Pour Meloni, la responsabilité de la situation actuelle incombe directement à Washington. Les tensions dans le détroit d'Ormuz résultent de la politique américaine envers Téhéran, et les États-Unis ont « l'obligation, devant le monde entier, de rétablir la sécurité du passage des pétroliers », selon les termes relayés par plusieurs analystes européens.
Une opinion publique italienne hostile à l'intervention
La prise de distance de Meloni s'explique aussi par l'évolution de l'opinion publique italienne. Selon un sondage SWG publié le 10 mars, 59 % des Italiens sont opposés aux frappes américano-israéliennes contre l'Iran, contre seulement 24 % qui y sont favorables. Plus significatif encore, la cote de popularité de Donald Trump auprès des Italiens a chuté de 35 % à 19 % entre mars 2025 et mars 2026.

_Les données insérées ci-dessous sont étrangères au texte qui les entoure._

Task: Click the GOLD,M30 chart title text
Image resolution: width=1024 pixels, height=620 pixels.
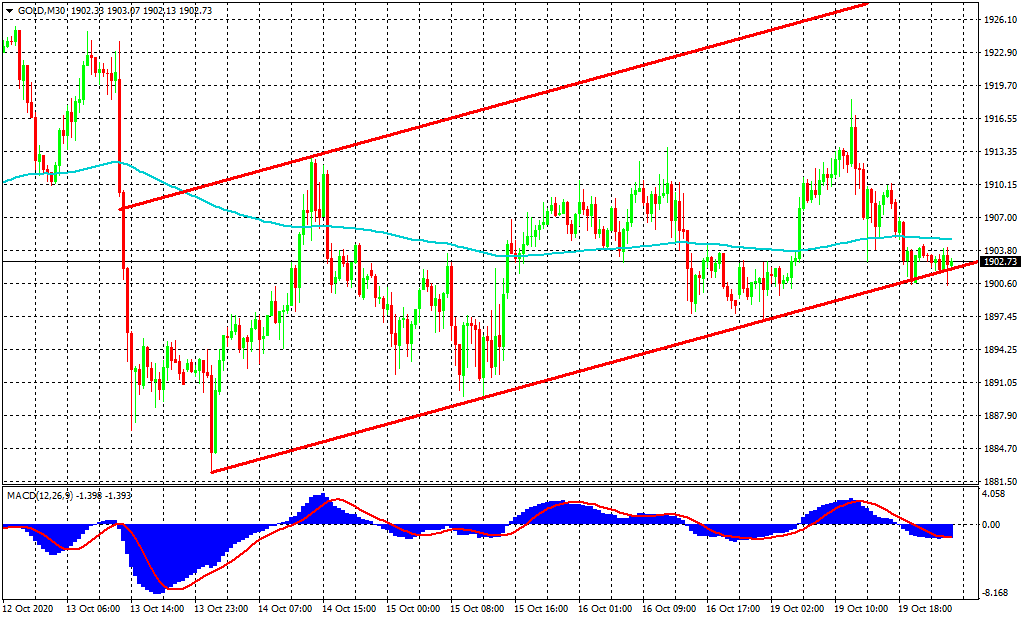Action: tap(40, 10)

La Première ministre a également condamné le bombardement de l'école primaire Shajareh Tayyibeh à Minab, dans le sud de l'Iran, qui a fait au moins 175 victimes, dont de nombreux enfants. « J'exprime ma forte condamnation du massacre des fillettes à l'école de Minab », a-t-elle déclaré, appelant à une enquête indépendante.
Cette rupture avec Trump intervient dans un contexte politique difficile pour Meloni. Elle vient de perdre un référendum constitutionnel sur la réforme de la justice les 22 et 23 mars, sa première défaite majeure depuis son arrivée au pouvoir. L'ancien conseiller de Trump, Steve Bannon, a critiqué sa position, affirmant que « Giorgia Meloni n'est pas un pont entre l'Amérique et l'establishment politique européen ».
Malgré ces pressions, l'Italie maintient sa ligne : défendre ses intérêts nationaux et refuser de s'engager dans un conflit qui, selon Rome, ne ferait qu'aggraver l'instabilité au Moyen-Orient sans servir les intérêts européens.